Genç bir sopranonun seslendirdiği ve bestesini Slovenyalı bir müzisyenin yaptığı Sırp ulusal marşından sonra Sırbistan Cumhurbaşkanı Tadiç’i dinledik.

"Arnavutların kendi kaderlerini tayin hakkına saygı göstermemize rağmen, güney eyaletimiz olan Kosova’nın sözde bağımsızlık ilanını kabul etmemiz zor. Birlikte bir çözüm için anlaşmalıyız. Ne oradaki Sırpların hakları ne de Arnavutların kendi kaderlerini tayin hakları tehlikeye atılmalı. Yoksa istikrarı sağlayamayız, ayrıca benzer sorun yaşayan birçok ülke için de Kosova’nın sözde bağımsızlık ilanı tehlikeli bir örnek oluşturacak diyor Tadiç bize seslendiği Meclis kürsüsünden.

Yanımda oturan Kosovalı genç gazeteci ise kulağıma eğilerek Türkçe fısıldıyor: "Çok geç kaldı!"

* * *

KOSOVA
’nın bağımsızlığının, Teraziya Meydanı’ndaki birkaç küçük grubun gösterisi dışında büyük dalgalanmalar yaratmamasının nedeni Balkanların, ortak geleceklerini Avrupa’da görmelerinden.

"Güneydoğu Balkanlarda istikrar, AB’ye tam üyelik ile güvence altına alınacaktır.

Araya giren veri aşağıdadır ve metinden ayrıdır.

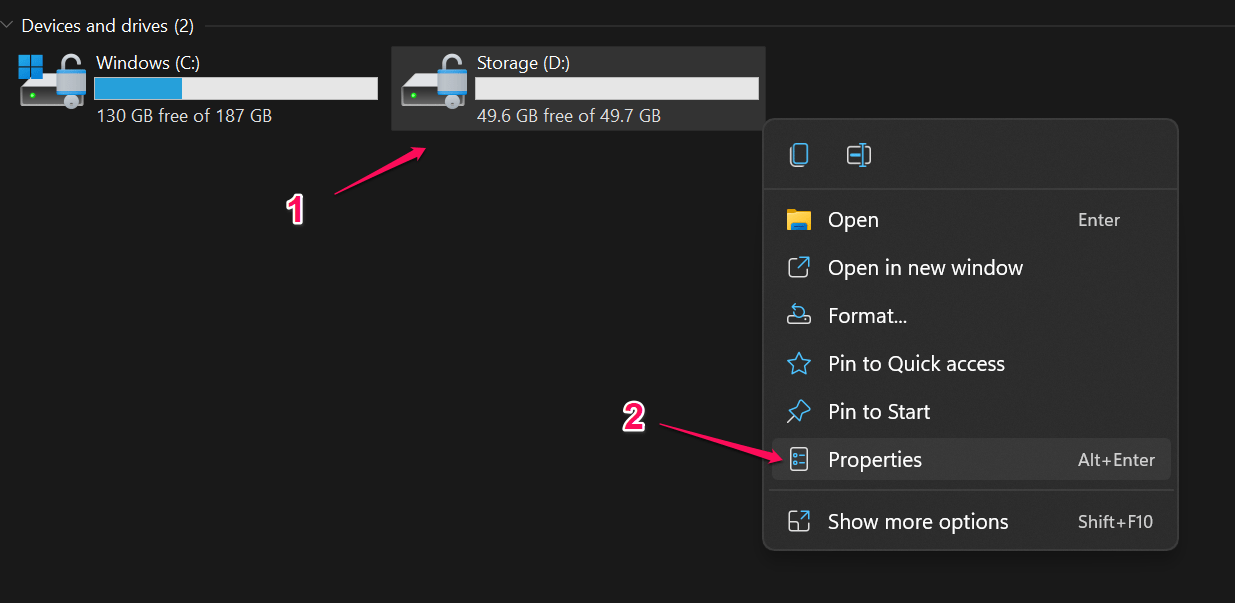Image resolution: width=1235 pixels, height=603 pixels.
Task: Choose Format... from the context menu
Action: (x=867, y=316)
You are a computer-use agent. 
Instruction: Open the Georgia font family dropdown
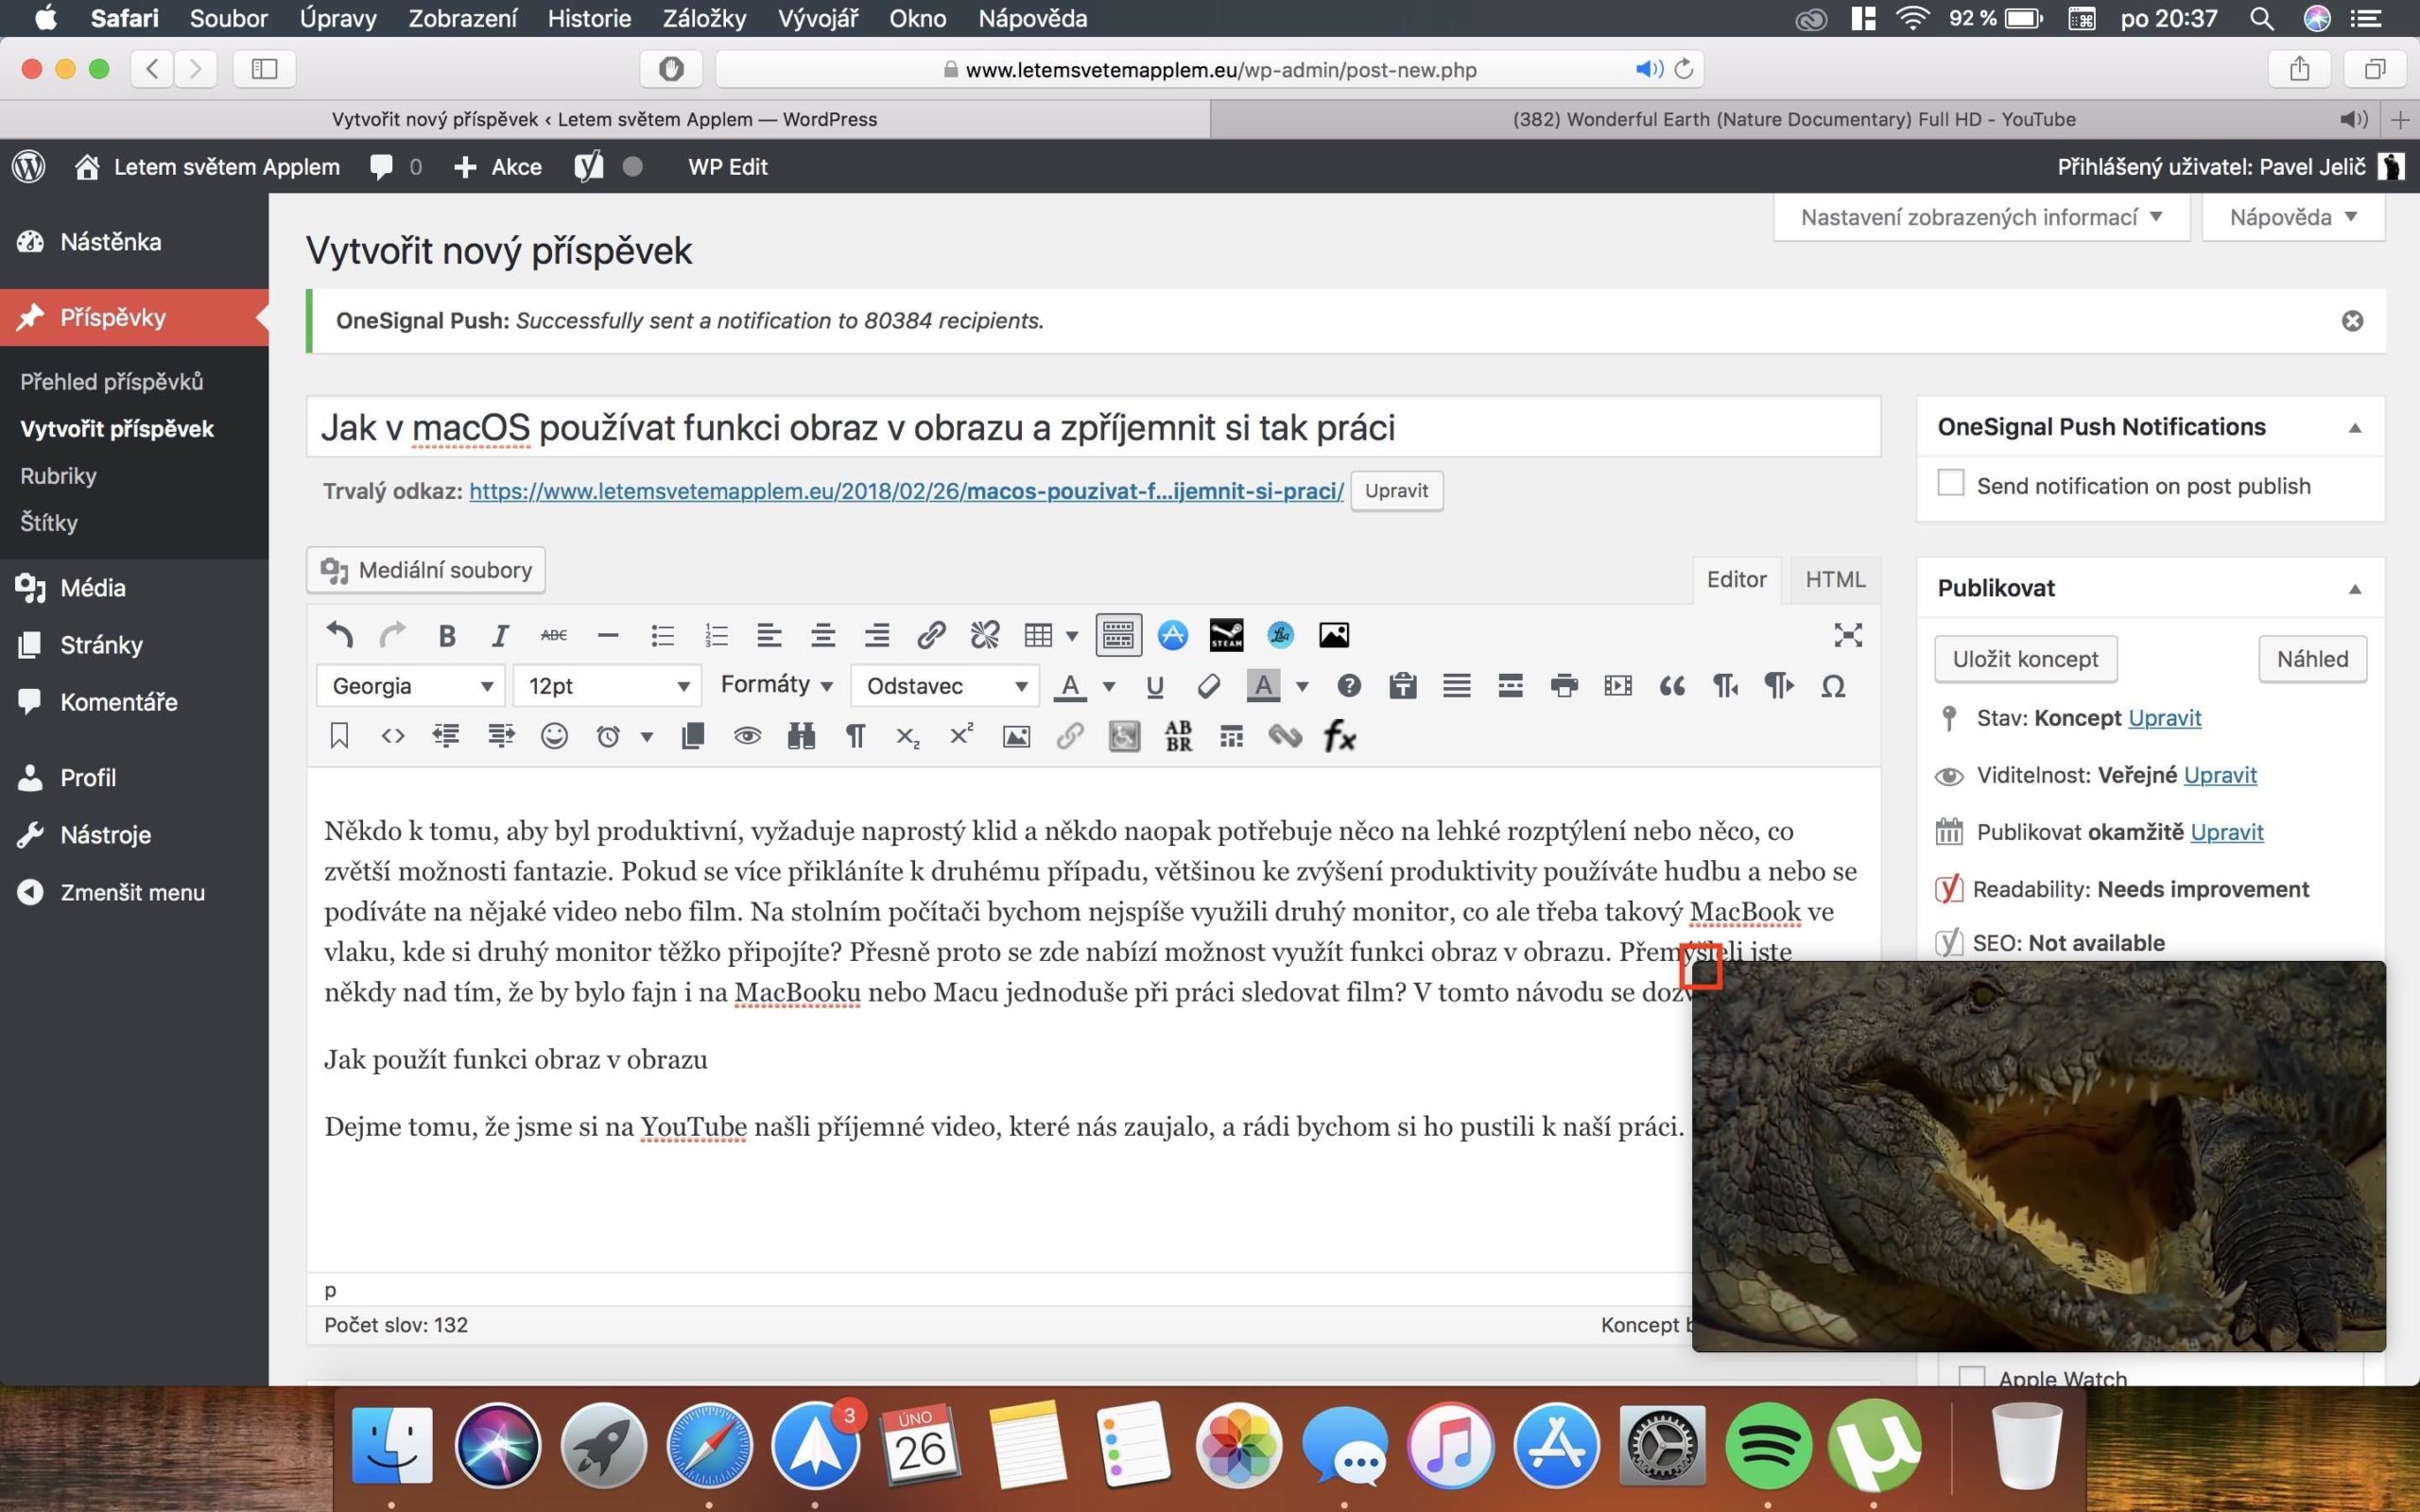(410, 686)
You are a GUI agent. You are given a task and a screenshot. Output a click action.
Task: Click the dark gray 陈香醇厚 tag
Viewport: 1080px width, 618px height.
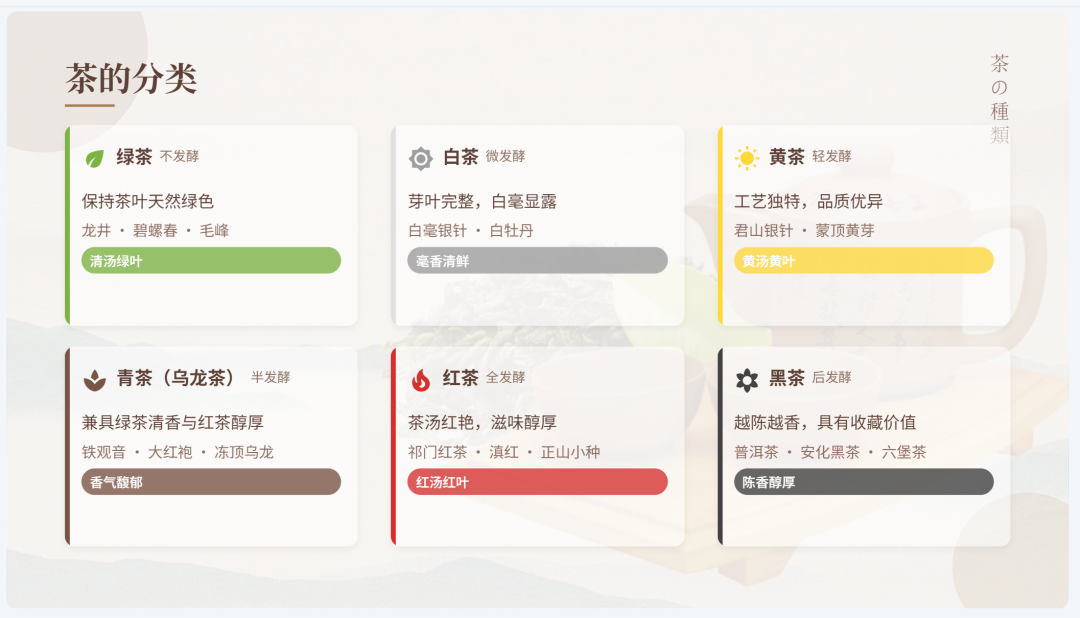pyautogui.click(x=864, y=482)

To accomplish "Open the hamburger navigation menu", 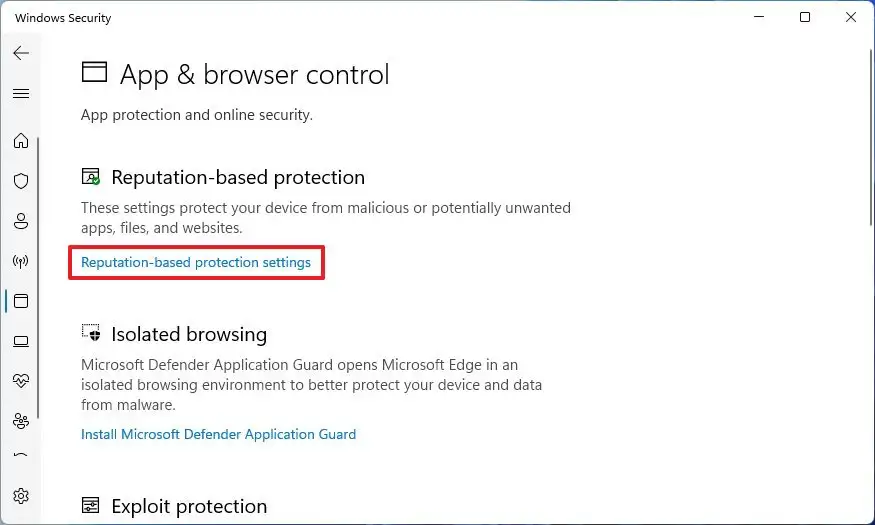I will [21, 94].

Size söz veriyorum Avrupa yanlısı bir hükümet kuracağız ve demokratik değerlerde ısrarlı olacağız. Bu, Balkanlar’da yeni bir dönüm noktası olacaktır" diyor Tadiç.

* * *

DÜN
Sırbistan Meclisi’nde Tadiç ile konuşma fırsatı buldum.

"Bağımsızlık ilanından iki hafta önce Türkiye’ye ziyarete geldim. Ve hem Cumhurbaşkanı Gül hem de Başbakan Erdoğan ile görüşerek, tanımamalarını istedim" diyor.

Anlaşılan bu görüşmelerde ona hiçbir şey söylenmemiş, açık davranılmamıştı ki, Türkiye’nin Kosova’yı tanıması Tadiç’i şaşırtmıştı.

"Cumhurbaşkanı Gül’ü kısa süre önce Makedonya’da gördüm ve bunu kendisine de söyledim."

"Ziyaretim sırasında Türkiye ile ortak serbest ticaret bölgesi kurmayı konuşmuştuk. Bu bizim için olduğu kadar Türkiye için de çok önemliydi. Ayrıca burada Boşnaklar yaşıyor. Partimde ve kurulacak hükümette Boşnakları da alacağız. Bu, Sırbistan’da ilk kez olacak. Bütün bunlar biliniyordu, Türkiye’nin kararını izah edemedim" diyor Tadiç.

Ve ekliyor, "Tabii bunların bir sonucu var."

İşte bu cümle, neden Sırbistan Cumhurbaşkanı’nın yeni atanmış olan Türkiye Büyükelçisi’ni kabul etmediğini ortaya koyuyor. Tanıma sitemi.

Belgrad’daki sıkıntı nedeniyle olsa gerek, Türkiye Kosova’yı ilk tanıyan ülkeler arasında olmasına rağmen, oraya da hálá büyükelçi göndermediği için bu kez Kosova’da da sıkıntı yaratmış durumda. Bölgeden gelen haberlerde açıkça bu dile getiriliyor. "Nerede kaldınız?" deniyor.

Yine kimseye yaranamamış bir görüntüsü var Türkiye’nin. Eğer amaç bu olsa, ne kadar başarılı bir dış politika diyeceğim, hedefe tam isabet.

Ama tabii ki amaç bu değil. Hesapsızlığın sonucu.

Sırbistan Cumhurbaşkanı’nın yanından ayrılırken, "Her şeye rağmen Türkiye ile bu dönemi kısa sürede aşacağımızı umuyorum" diyor "ilişkileri yeniden rayına oturtacağız inşallah!"